Overview
Planned study population consists of approximately 1,000 adult patients with HER2-positive mBC receiving anti-HER2 therapy in about 50 oncological centers (in each center it is expected to recruit about 20 patients) in different regions in order to provide representative study sample. Patients will be included consecutively from the least recent diagnosis (within defined time period).
Planned retrospective follow-up period for 1 patient is a period starting from the date of mBC diagnosis until end study or until patient's death, whichever occurs first. End of study will be at least 12 months after the latest date of mBC diagnosis to ensure all patients have the opportunity to contribute at least 12 months of data.
Description
Planned study population consists of approximately 1,000 adult patients with HER2-positive mBC receiving anti-HER2 therapy in about 50 oncological centers (in each center it is expected to recruit about 20 patients) in different regions in order to provide representative study sample. Patients will be included consecutively from the least recent diagnosis (within defined time period).
Planned retrospective follow-up period for 1 patient is a period starting from the date of mBC diagnosis until end study or until patient's death, whichever occurs first. End of study will be at least 12 months after the latest date of mBC diagnosis to ensure all patients have the opportunity to contribute at least 12 months of data.

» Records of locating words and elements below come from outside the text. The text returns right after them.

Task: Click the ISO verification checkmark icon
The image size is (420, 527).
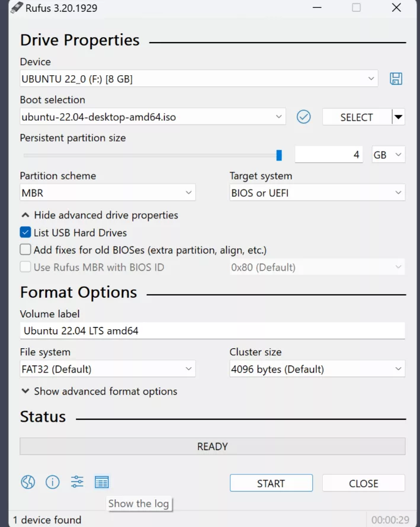Action: tap(303, 117)
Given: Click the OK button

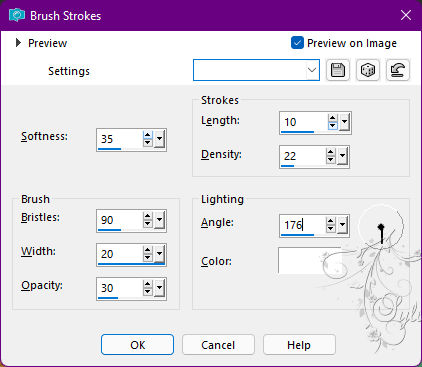Looking at the screenshot, I should [137, 345].
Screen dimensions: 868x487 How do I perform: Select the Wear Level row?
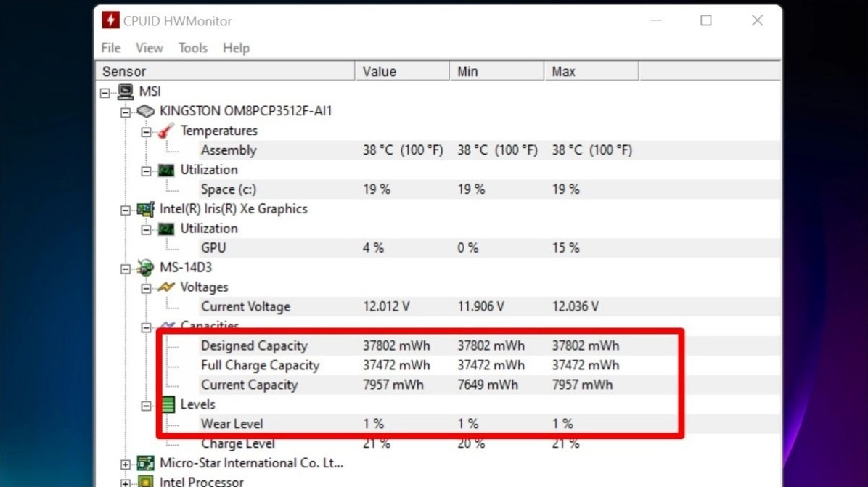coord(232,424)
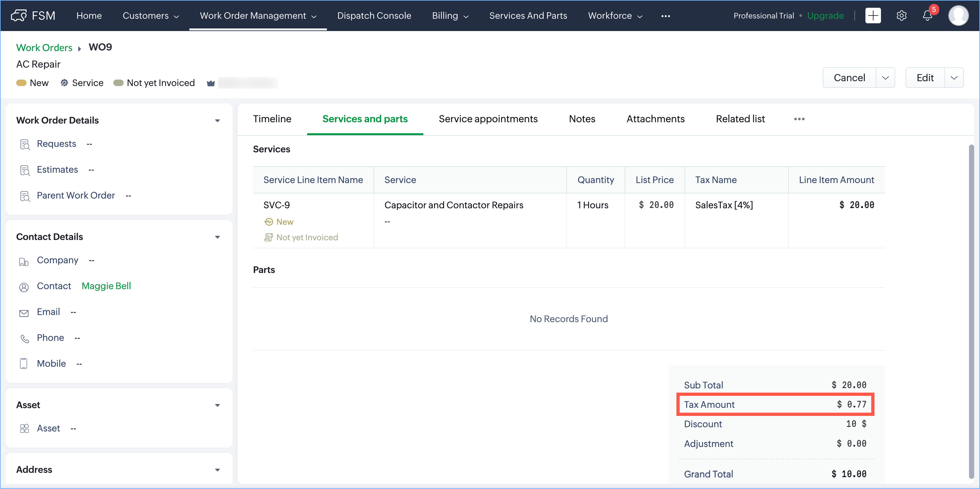Collapse the Contact Details section
The image size is (980, 489).
(217, 237)
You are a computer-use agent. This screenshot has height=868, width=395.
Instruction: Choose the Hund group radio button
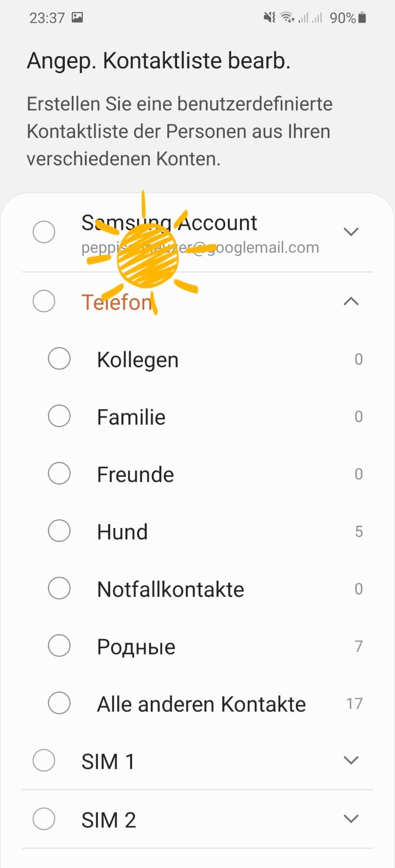point(59,531)
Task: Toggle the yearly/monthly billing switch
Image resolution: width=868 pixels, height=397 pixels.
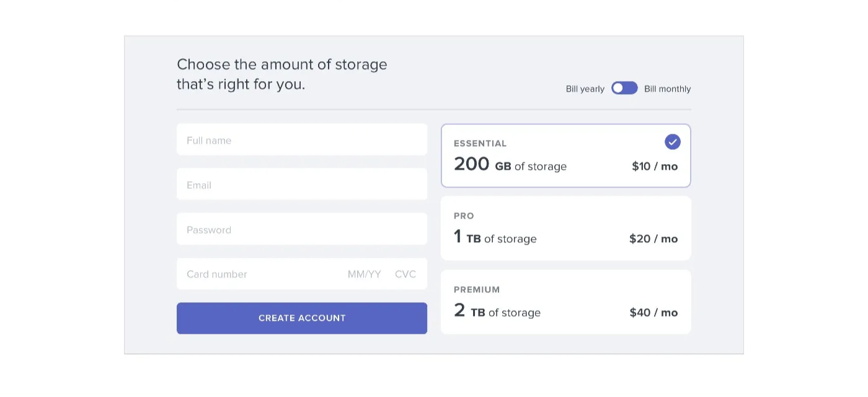Action: (624, 89)
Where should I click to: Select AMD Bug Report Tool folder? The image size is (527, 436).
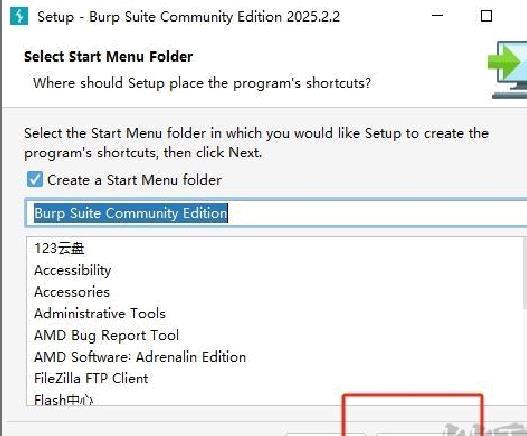pos(107,335)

Only patients who were diagnosed between the 1st July 2021 and 1st July 2022 will be included. Patients should have at least 12 months of follow-up data. In case patient died within the first 12 months of diagnosis, these data from date of mBC diagnosis until patient's death should also be included. It will be multicenter study
Eligibility
Inclusion Criteria:
- Patients with HER2-positive mBC who are receiving or have started any anti-HER2 therapy (except for trastuzumab deruxtecan) at the time of inclusion;
- The diagnosis of mBC was established between the 1st July 2021 and the 1st July 2022;
- Patients with the availability of at least 12 months of follow-up data (from the index data) in the medical records at the participating site, unless patient died within the first 12 months of diagnosis;
- Age ≥ 18 years at the time of inclusion.
Exclusion Criteria:
- Presence of other malignancies within period since diagnosis until the timepoint of data collection;
- Patients receiving trastuzumab deruxtecan currently or in the anamnesis;
- The participation in any randomized controlled trial within period since diagnosis until end of study.